**EXERCISE BRIEF:**
Rewrite the material below, replacing "computer-use agent" with "desktop assistant" wherever it appears and keeping everything else the same. Leave out the pictures.

====== RECORDS FOR THIS EXERCISE ======

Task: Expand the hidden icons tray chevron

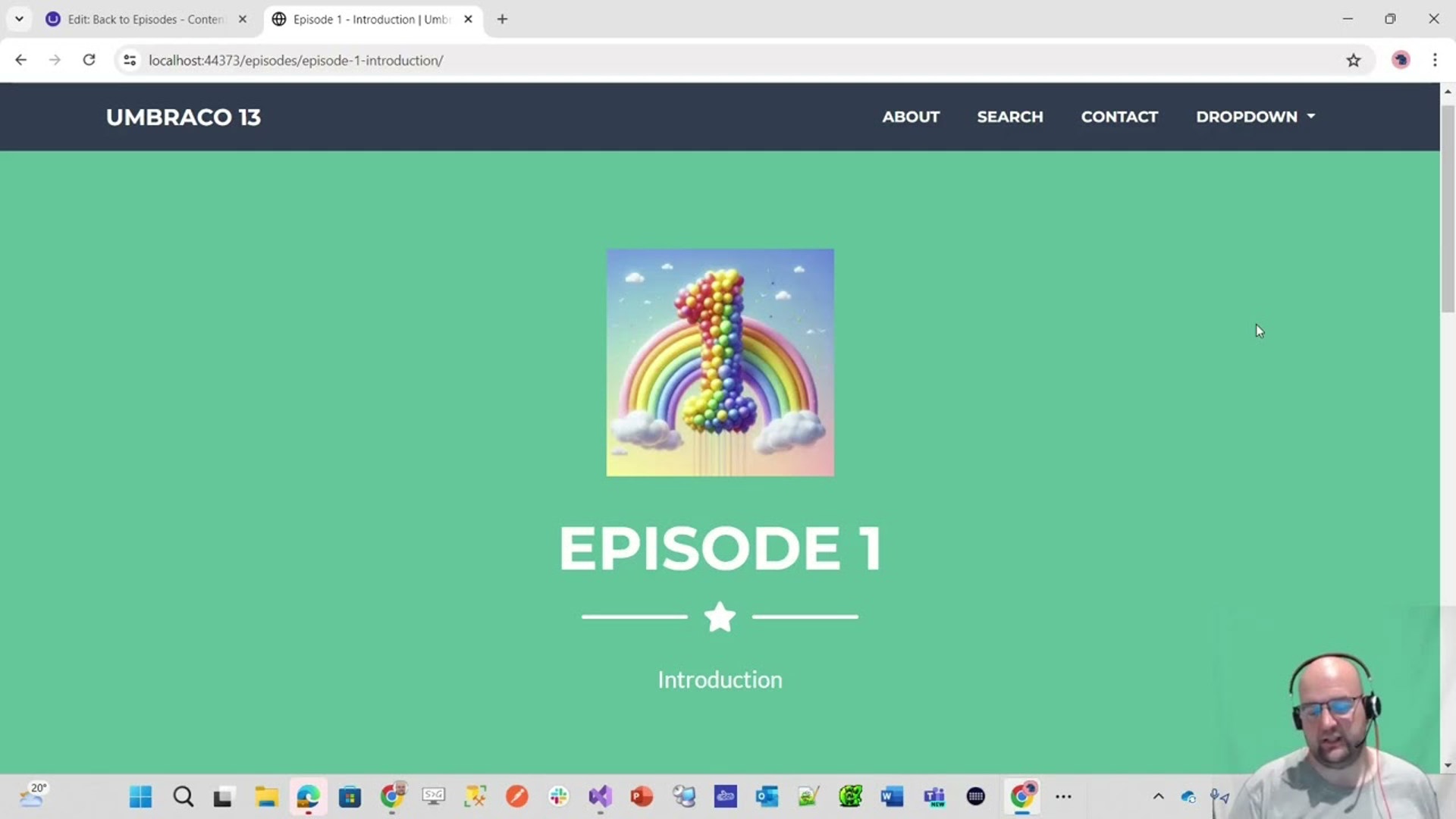Action: (1158, 797)
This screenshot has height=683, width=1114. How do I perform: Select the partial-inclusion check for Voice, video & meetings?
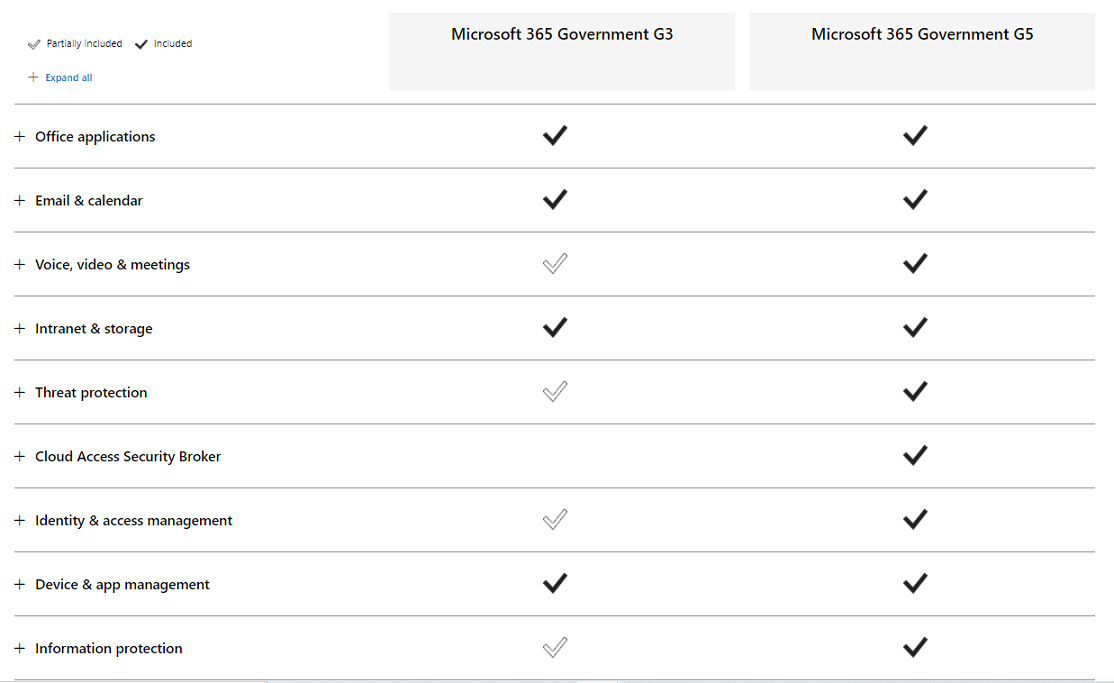[555, 264]
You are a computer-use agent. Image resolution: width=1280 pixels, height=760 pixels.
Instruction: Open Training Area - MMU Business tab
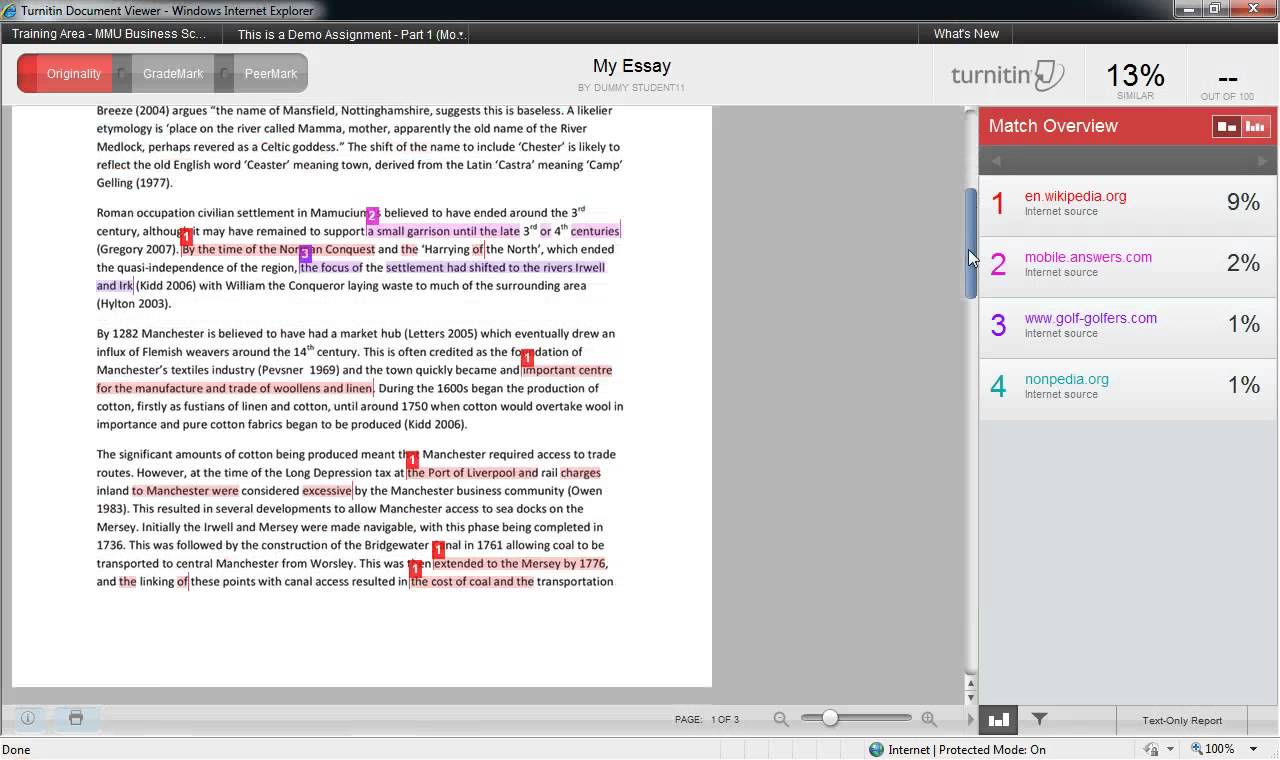tap(109, 34)
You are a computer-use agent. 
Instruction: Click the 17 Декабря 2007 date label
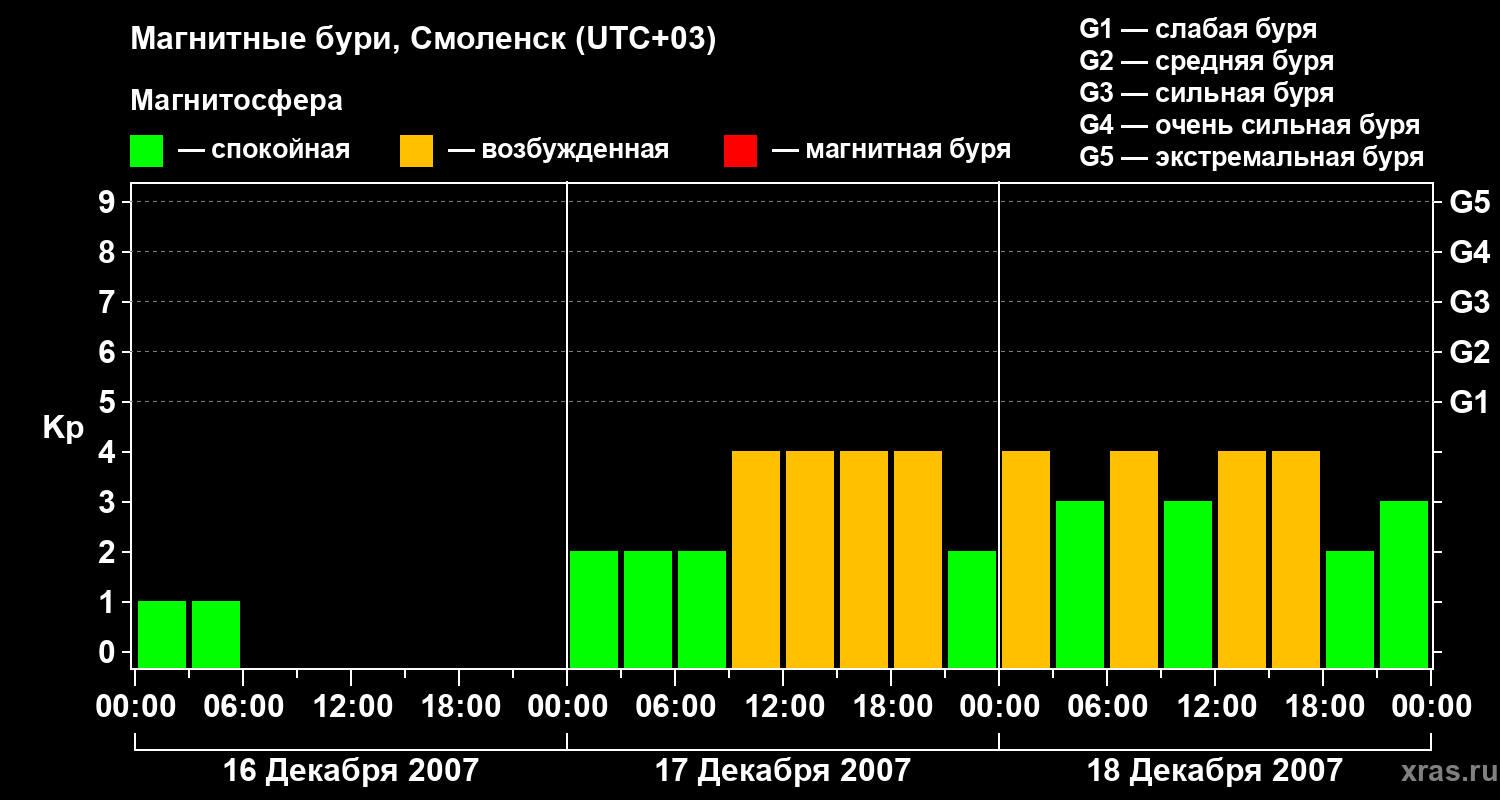[x=783, y=771]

======

**CORRECT RESULT:**
Task: Expand the hidden icons tray chevron

Action: (1158, 797)
This screenshot has height=683, width=1114. How do I perform: Select the partial-inclusion check for Voice, video & meetings?
[555, 264]
You are a desktop assistant. Image resolution: width=1280 pixels, height=760 pixels.
Instruction: Open Training Area - MMU Business tab
tap(109, 34)
You are a desktop assistant. 
Instruction: Click the 17 Декабря 2007 date label
[x=783, y=771]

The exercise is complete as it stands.